- [Task item]: Print word for word the first line of the records below and every following line through the one containing "Task: Uncheck the Agree to terms checkbox"; print nothing else.

- [Data for this exercise]:
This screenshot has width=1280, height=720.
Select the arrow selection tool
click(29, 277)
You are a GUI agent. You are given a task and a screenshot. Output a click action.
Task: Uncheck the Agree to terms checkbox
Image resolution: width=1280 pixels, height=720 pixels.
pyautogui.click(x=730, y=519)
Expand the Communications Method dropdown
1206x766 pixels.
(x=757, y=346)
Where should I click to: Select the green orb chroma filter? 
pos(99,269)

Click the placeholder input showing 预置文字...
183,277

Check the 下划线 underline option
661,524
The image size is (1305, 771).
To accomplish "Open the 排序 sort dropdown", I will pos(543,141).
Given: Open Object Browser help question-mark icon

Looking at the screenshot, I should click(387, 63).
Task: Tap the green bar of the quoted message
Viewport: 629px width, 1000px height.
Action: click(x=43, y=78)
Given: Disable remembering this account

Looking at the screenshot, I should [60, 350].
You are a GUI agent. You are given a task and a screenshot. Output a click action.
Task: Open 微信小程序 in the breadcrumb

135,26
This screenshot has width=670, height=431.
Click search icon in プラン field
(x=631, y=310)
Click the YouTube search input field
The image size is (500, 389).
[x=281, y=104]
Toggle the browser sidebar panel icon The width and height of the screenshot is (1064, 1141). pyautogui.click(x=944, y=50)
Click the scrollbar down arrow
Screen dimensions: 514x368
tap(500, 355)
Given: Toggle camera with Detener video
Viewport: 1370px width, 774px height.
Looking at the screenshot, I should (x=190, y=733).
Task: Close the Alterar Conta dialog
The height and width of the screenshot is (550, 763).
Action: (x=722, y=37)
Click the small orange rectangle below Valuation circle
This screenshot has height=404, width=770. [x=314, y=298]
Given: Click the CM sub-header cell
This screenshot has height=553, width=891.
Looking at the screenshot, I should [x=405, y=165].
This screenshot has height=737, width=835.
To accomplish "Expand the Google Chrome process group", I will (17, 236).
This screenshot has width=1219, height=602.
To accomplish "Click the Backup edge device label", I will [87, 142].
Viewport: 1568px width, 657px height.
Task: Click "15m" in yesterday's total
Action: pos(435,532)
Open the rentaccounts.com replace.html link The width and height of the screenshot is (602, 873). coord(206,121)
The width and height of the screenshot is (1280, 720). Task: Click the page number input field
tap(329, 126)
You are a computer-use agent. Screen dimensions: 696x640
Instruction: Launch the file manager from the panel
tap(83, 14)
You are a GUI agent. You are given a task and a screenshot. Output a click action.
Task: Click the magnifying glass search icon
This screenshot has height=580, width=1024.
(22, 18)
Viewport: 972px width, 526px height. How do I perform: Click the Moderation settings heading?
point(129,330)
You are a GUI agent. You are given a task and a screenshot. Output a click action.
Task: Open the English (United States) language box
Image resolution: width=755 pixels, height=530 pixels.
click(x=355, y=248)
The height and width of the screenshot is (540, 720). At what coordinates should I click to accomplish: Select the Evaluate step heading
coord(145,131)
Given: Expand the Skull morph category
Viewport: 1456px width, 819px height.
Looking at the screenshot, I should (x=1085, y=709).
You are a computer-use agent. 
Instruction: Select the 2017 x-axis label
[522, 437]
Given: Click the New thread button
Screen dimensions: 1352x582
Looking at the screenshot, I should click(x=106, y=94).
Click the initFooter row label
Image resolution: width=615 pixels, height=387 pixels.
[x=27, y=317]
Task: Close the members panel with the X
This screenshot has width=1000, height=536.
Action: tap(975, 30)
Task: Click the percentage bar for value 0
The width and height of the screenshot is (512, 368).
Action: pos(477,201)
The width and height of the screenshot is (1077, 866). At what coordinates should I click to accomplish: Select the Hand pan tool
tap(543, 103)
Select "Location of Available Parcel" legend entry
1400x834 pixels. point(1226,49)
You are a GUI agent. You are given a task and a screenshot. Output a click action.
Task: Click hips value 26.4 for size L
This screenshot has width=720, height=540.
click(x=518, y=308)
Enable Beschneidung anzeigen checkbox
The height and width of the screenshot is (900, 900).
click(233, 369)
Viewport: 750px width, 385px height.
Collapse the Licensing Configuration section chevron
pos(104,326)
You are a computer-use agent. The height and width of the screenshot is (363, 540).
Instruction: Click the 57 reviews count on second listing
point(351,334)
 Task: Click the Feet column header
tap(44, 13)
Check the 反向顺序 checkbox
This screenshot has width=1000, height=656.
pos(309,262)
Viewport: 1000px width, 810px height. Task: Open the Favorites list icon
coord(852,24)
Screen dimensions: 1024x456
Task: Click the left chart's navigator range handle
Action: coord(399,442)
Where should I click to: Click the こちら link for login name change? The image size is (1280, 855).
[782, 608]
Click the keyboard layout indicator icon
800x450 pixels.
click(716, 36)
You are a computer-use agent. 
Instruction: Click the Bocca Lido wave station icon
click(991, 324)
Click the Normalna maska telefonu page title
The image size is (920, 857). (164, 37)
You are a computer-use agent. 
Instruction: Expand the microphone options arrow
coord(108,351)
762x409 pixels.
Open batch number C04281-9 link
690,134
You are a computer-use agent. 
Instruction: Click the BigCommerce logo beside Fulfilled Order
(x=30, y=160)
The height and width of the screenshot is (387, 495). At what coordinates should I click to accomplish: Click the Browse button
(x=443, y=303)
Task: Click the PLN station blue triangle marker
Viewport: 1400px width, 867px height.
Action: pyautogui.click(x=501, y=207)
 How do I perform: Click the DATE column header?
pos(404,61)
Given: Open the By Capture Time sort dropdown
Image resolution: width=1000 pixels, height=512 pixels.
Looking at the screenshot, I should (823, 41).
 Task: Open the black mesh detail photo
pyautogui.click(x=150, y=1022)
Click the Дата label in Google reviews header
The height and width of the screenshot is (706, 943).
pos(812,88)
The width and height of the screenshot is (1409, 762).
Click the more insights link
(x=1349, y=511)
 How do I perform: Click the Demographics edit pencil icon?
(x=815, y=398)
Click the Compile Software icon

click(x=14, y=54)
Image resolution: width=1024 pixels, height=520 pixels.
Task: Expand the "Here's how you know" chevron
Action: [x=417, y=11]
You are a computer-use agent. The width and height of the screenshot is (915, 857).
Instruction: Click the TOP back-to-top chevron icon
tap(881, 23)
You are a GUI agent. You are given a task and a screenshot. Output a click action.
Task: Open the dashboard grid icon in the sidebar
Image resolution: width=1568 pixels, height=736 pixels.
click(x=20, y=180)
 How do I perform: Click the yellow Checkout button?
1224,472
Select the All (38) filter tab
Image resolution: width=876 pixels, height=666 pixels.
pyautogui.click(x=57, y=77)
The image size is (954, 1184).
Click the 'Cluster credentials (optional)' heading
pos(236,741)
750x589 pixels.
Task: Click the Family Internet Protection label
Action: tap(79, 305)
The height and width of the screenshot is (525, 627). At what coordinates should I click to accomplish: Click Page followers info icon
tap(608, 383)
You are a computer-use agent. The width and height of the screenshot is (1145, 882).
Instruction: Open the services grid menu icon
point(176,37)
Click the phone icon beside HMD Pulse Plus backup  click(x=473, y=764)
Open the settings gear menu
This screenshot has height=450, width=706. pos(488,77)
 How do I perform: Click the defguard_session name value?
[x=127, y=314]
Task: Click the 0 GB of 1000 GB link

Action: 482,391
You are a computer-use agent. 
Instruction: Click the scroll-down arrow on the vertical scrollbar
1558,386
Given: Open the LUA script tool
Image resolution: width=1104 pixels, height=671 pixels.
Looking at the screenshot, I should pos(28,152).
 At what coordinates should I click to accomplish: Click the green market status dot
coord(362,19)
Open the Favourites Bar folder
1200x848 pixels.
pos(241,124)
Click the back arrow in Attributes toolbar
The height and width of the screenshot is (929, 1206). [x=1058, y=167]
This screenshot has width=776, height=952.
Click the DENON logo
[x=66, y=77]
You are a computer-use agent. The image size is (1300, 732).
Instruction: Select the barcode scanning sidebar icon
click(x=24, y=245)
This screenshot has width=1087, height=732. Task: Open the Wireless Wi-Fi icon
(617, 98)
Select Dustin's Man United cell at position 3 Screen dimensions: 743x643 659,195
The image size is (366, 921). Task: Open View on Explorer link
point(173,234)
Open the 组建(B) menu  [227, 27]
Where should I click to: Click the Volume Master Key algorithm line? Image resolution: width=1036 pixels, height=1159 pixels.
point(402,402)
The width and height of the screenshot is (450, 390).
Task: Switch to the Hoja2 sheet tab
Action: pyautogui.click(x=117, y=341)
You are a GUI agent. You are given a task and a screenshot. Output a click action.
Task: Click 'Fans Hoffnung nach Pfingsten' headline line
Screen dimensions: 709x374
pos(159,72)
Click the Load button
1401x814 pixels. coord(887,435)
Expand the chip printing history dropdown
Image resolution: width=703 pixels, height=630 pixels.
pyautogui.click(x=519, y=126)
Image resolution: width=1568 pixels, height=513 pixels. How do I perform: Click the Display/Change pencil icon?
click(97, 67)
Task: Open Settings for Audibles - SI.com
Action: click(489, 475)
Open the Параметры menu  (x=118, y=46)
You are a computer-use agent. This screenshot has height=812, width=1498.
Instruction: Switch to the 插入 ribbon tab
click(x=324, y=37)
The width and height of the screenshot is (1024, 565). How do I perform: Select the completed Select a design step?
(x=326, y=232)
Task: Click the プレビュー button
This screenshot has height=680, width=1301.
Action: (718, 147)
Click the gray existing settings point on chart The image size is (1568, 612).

- [Task result]:
This screenshot has width=1280, height=720.
Select the arrow selection tool
click(29, 277)
You are a GUI agent. You are given a task and a screenshot. Output a click action.
Task: Uncheck the Agree to terms checkbox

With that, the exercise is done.